> [DATA]:
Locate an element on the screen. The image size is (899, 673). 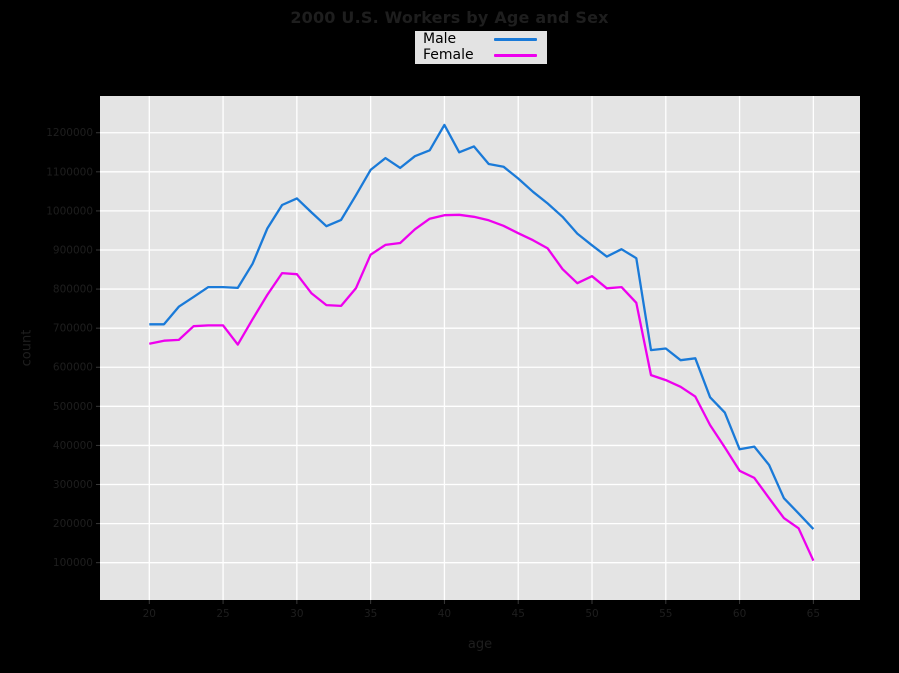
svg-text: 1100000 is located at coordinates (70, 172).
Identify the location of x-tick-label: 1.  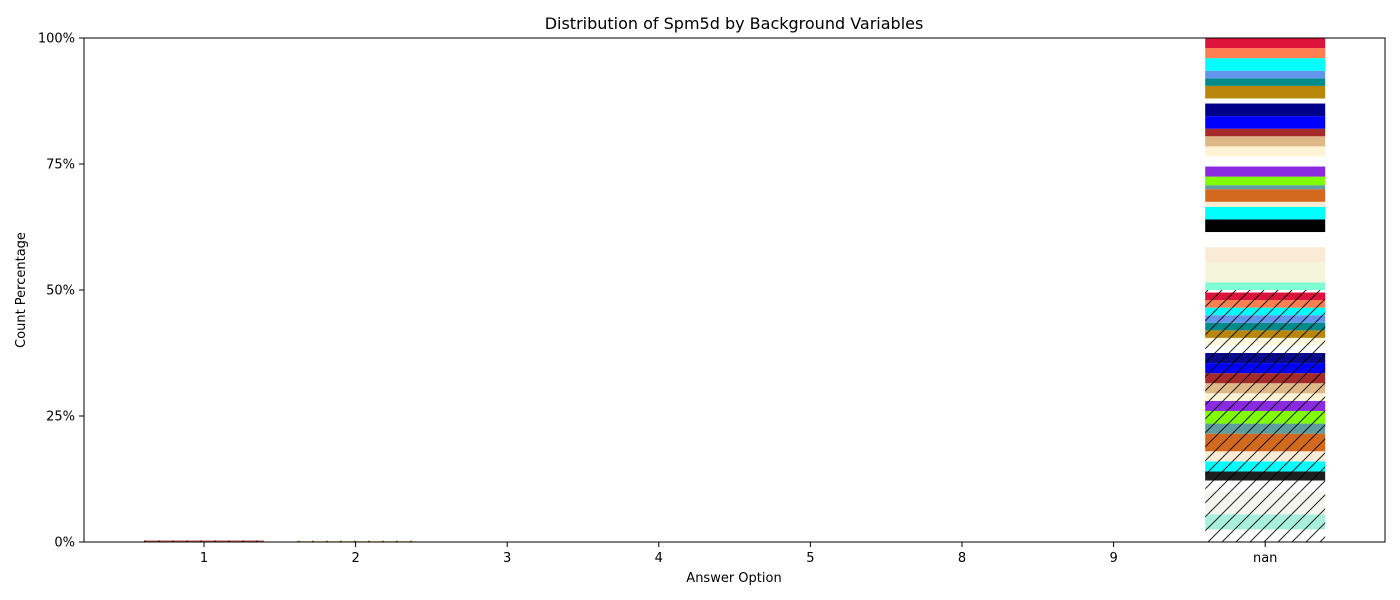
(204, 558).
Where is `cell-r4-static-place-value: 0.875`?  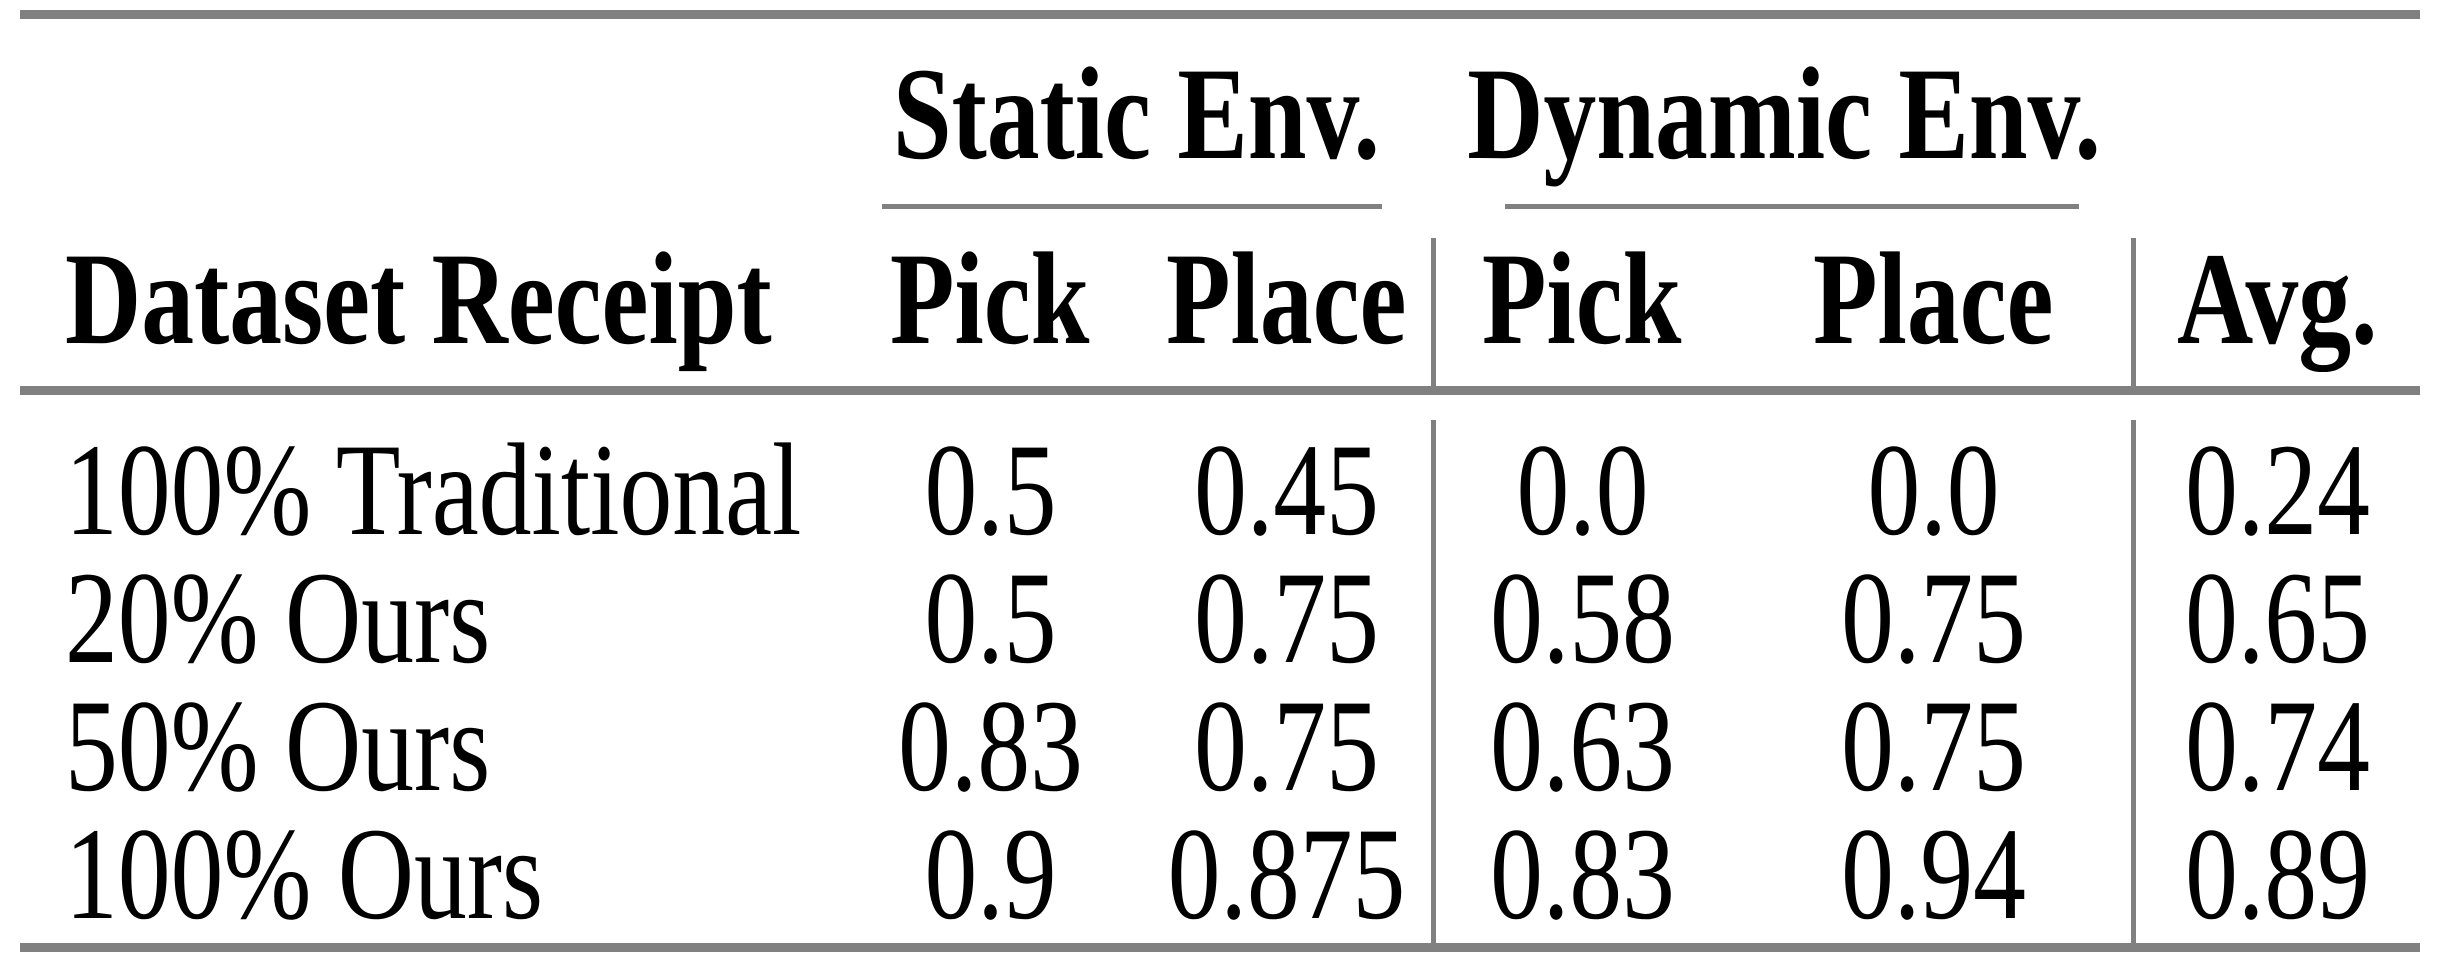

> [INSTRUCTION]:
Reproduce the listing above word for word, leaving out the pictures.

> [OUTPUT OF THE TASK]:
Locate an element on the screen. The image size is (899, 673). 
svg-text: 1100000 is located at coordinates (70, 172).
Identify the location of x-tick-label: 1.  
(204, 558).
Where is `cell-r4-static-place-value: 0.875`?  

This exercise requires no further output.